I think that this problem for me was emphasized with the way each series-specific term was treated as a proper noun – I mentioned a bone to pick with grammar above, and this is it.  The story has creatures called mala, which are akin to rideable birds.  ‘Dinner’ was also renamed to ‘evenmeal’

Now, when these terms were referenced, it would be written as, say,

“Jenna urged her Mala onward with a nudge.”

“Hahn licked his lips, his mind already on the Evenmeal ahead.”

In every instance, these series-specific terms were capitalized, and this in my mind really served to continuously make sure that they stood out to the reader.  Where I might have otherwise grown used to them, as I should have, and blurred over them, instead they were set apart as different and special every time they were used.

In the end, rather than make the world feel unique and alive, they just served to hide what was happening in the story behind dense text and events I didn’t have the vocabulary to understand.

I did feel that especially at the start, there wasn’t enough attention given to characters’ identity/motivations.  I struggled a lot with Hahn especially – He’d wax poetical about the way the water filled up the bathtub, making complicated comparisons to society and learned behaviors, and then turn around and call Jenna “sis” like a child.  In time, I figured out that was because Hahn is supposed to be a prepubescent boy.  Given his ponderous nature, that frankly didn’t come across, and so his character always felt conflicted to me.

It continues on through where he’s ‘negotiating’ with two women to spy for him.  After they agree, one asks if he’d have ‘put them to death’ if they didn’t, and he smiles and says yes.  It feels incredibly out of character with how he’d been established thus far, and it makes him seem more brutal/warriorlike than the ‘cunning’ the audience is told he is.

Likewise, even though we as the readers were told often that Jenna was a warrior, it wasn’t played out as such.  Jenna comments at one point that the locals clearly have gotten ‘witch’ and ‘warrior’ mixed up, since they keep calling her a witch.

Well, at that stage, Jenna has had prophetic dreams, tried to open an apothecary, prepared and administered strange/magical healing remedies, and prayed to a lesser/unrecognized goddess.  And has not gotten in a fight or any such business.  Frankly, the cityfolk are right, and Jenna is wrong.  She certainly presents like a witch more than a warrior.

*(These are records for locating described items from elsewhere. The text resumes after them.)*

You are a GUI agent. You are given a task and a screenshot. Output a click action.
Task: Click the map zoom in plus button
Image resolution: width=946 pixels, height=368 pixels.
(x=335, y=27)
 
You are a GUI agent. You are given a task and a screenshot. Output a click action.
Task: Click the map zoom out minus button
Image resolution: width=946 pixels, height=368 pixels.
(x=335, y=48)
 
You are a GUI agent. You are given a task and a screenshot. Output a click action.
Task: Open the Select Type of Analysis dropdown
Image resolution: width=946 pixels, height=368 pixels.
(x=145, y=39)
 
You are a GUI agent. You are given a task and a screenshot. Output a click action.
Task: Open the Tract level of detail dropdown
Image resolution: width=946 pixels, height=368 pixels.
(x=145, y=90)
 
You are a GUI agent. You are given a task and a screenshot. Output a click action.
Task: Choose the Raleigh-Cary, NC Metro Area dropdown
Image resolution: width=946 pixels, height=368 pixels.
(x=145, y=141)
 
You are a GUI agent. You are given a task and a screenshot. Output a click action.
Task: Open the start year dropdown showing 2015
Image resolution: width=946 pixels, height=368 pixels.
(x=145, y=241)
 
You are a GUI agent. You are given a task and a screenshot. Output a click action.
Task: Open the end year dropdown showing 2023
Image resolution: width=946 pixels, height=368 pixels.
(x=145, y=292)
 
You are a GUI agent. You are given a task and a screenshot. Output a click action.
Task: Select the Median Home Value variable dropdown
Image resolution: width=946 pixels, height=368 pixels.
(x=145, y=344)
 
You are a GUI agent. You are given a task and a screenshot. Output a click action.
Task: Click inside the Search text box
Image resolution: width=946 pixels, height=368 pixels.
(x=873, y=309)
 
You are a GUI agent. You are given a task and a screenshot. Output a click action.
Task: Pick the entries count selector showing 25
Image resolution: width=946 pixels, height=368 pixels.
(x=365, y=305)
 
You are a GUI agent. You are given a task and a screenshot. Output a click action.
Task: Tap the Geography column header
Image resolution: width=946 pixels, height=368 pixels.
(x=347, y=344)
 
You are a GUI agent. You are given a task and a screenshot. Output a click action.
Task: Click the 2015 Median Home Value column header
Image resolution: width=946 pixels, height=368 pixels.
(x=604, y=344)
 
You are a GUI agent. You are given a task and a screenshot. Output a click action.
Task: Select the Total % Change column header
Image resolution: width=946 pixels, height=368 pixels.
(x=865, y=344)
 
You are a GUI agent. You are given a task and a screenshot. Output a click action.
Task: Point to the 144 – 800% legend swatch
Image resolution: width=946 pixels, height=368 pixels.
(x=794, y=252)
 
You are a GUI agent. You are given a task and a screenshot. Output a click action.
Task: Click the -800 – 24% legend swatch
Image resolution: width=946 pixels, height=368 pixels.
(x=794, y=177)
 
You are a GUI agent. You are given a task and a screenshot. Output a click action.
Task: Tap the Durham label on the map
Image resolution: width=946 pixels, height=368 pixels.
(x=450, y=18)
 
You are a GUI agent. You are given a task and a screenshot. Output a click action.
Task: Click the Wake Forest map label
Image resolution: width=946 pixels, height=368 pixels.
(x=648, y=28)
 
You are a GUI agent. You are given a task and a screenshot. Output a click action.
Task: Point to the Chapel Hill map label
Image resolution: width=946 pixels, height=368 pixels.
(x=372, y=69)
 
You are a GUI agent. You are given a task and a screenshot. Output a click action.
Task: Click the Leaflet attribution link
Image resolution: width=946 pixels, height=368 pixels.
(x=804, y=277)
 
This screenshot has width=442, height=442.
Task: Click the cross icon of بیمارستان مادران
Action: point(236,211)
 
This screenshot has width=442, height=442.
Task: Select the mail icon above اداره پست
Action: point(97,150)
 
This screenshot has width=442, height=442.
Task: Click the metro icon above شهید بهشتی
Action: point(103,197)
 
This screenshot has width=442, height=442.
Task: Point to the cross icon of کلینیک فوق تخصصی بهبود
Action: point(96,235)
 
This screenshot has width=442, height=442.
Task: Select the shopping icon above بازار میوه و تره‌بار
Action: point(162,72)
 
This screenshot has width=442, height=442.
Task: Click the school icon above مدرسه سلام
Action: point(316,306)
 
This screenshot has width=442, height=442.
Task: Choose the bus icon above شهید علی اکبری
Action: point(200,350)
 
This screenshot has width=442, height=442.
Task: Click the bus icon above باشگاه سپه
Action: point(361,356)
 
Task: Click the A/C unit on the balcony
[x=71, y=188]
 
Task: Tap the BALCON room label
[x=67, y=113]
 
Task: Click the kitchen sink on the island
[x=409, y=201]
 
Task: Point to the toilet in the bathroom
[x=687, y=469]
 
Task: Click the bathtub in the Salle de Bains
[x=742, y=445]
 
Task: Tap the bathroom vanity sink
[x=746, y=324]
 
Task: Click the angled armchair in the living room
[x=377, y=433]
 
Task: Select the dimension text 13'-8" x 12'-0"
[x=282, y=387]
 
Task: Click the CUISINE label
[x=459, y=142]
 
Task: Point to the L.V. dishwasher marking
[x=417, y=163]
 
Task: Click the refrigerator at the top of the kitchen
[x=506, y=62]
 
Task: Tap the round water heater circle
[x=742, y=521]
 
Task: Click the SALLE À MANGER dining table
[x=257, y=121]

In the end, telling the audience someone is a certain way isn’t enough.  They have to be shown to act that way, plausibly and naturally.  Throughout the whole opening section, I felt like very little care was given to the decision making process of the characters.  They acted often seemingly without regard for danger, or without even stopping to muse if it was a bad idea before deciding they needed to act despite the risks.  It reduced their agency.

Finally – I’m putting this last because it’s more structural and less story.

I was reading on kindle, through my phone, with the text side pretty small (I don’t like to change pages often).  While I was doing so, there were a number of times when I’d change page, and find that the entire next page was a single paragraph with no breaks.

Situations like that made the book very, very difficult to read, as any points of importance were hidden behind a seamless wall of flowered prose.  I’d recommend that another look be given to the formatting, to try and break some of that up.

And…I think that’s about enough xD

I do think that there’s a ton of potential in this series and from this author.  At the core of the story was a story, which certainly held a lot of promise, and given the obvious care Davies took with his world, I’m completely certain that there were some good and exciting things coming down the line.

My overall rating: 2/5

Would I recommend this story to you: I think this story could appeal to those who enjoy fiction with dense, visually-intensive prose, or those who enjoy a worldbuilding-heavy story.